Lens: 70-200 2.8 VRII

“Capturing the crash was just a very lucky moment. I spent the entire race in the centre of the stadium in a little circle surrounded by the concrete barriers. The only people in there were me and one of the TV camera guys, who was running a swing-arm camera as they went through the stadium. I think that was a good call, because it meant that I got an angle that nobody else had for one of the biggest moments of the race.

“For the first part of the stadium section I was following Nick and he started spinning. I didn’t see Nico hit him, I just got Nick going sideways and I knew this was quite a difficult corner to back out of if you were at pace, so I just made sure my camera stayed on him basically. It’s very rare that you get a big crash like that in Formula E. It’s the biggest one I’ve seen since I’ve been covering the series. 

“In terms of the technical side, there’s not much to it. I wasn’t set up for that shot in any way, shape or form. If I wanted to take that shot exactly how it should have been, I should have been shooting at a faster shutter speed. The action actually appears more frozen, because the only thing in the picture which was sharp is Felix’s helmet and I would have rather got some more of the car itself in focus to make it look a bit more crunchy. But that’s just the nature of racing. Unless you are shooting at Turn 1 and you are prepared for an accident, you have just got to go with the flow.

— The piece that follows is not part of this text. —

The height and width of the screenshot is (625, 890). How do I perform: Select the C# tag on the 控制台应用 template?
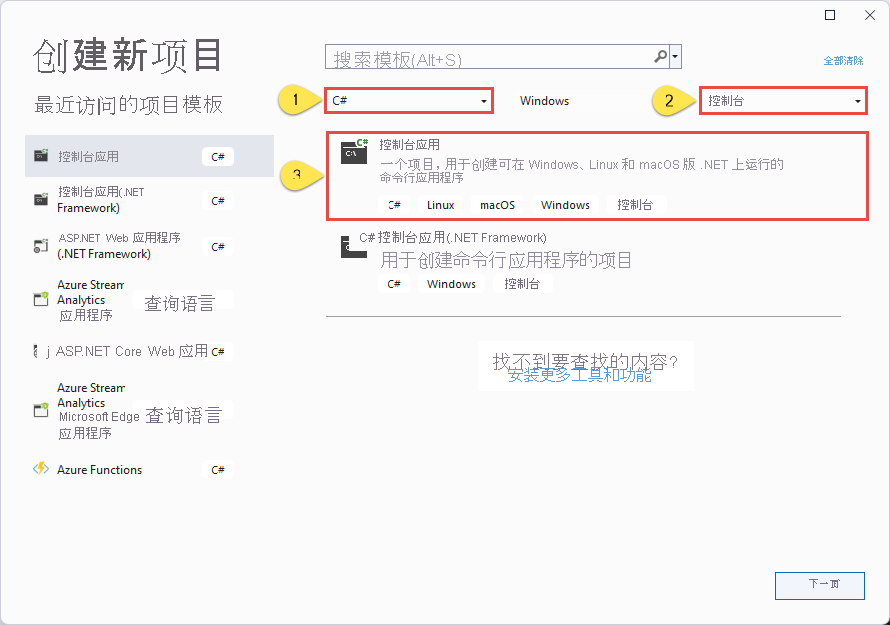tap(394, 204)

“It was purely spontaneous. I could have very easily been shooting somebody further back in the field at the time but it just so happened that I had my camera on Nick when he spun and then switched my focus onto Felix. That is a one-in-a-thousand shot to take, especially when you are shooting at such a low shutter speed as well. The luck of that image just astounds me. You have to be in the right place at the right time. Experience helps with that, as does experience to react best to those unexpected circumstances. Sometimes I think you need the reflexes of a racing driver to photograph racing drivers properly. Now who wants to put me in a racing car?”